ESERCIZI DA SVOLGERE:
[1] Nel brano sulla statistica, quale variabile nascosta spiega il legame tra il numero di spettatori dei cinema e le vendite di ombrelli?
[2] Trascrivi il brano sulla statistica partendo da "Faccio un esempio" e proseguendo fino a "anche più ombrelli...).".

═════ PASSO DEL DOCUMENTO ═════

La statistica è una gran bella cosa, ma bisogna stare molto attenti a cosa si sta analizzando ed essere sicuri che non esistano al suo interno variabili nascoste, capaci di alterarne il risultato, anche completamente. Non dico sicuramente che vi sia un approccio fraudolento o dovuto a scarsa serietà. Il più delle volte certe variabili si nascondono molto bene o, addirittura, non sono conosciute per niente (pensiamo solo al clima e a ciò che può influenzarlo). Ciò che voglio dire e che certi andamenti dovuti a un numero limitato di oggetti o a notevole dispersione devono sempre essere guardati e accettati con grande precauzione.
Faccio un esempio molto terra-terra: una statistica molto accurata ha mostrato che esiste una dipendenza molto stretta tra i negozi di ombrelli e i cinematografi. Quando ci sono più spettatori, sale decisamente anche il numero di vendite di ombrelli. Una strana relazione che si spiega benissimo introducendo una variabile nascosta: la pioggia. La vera relazione è che quando piove ci si rifugia più facilmente in un cinema (e magari si comprano anche più ombrelli...).

═════ DATI DI ORIGINE ═════

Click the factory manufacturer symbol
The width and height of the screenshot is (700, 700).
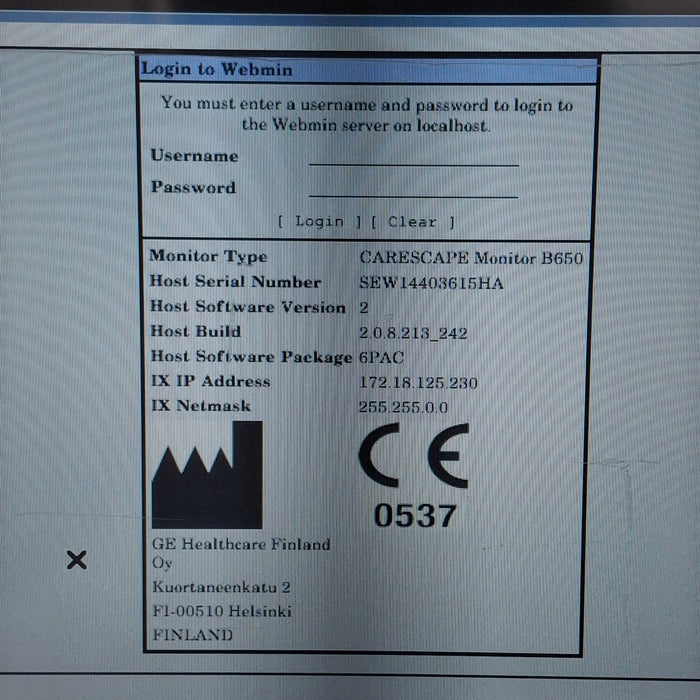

═════

RISULTATI DEGLI ESERCIZI:
[1] La pioggia.

[2]
Faccio un esempio molto terra-terra: una statistica molto accurata ha mostrato che esiste una dipendenza molto stretta tra i negozi di ombrelli e i cinematografi. Quando ci sono più spettatori, sale decisamente anche il numero di vendite di ombrelli. Una strana relazione che si spiega benissimo introducendo una variabile nascosta: la pioggia. La vera relazione è che quando piove ci si rifugia più facilmente in un cinema (e magari si comprano anche più ombrelli...).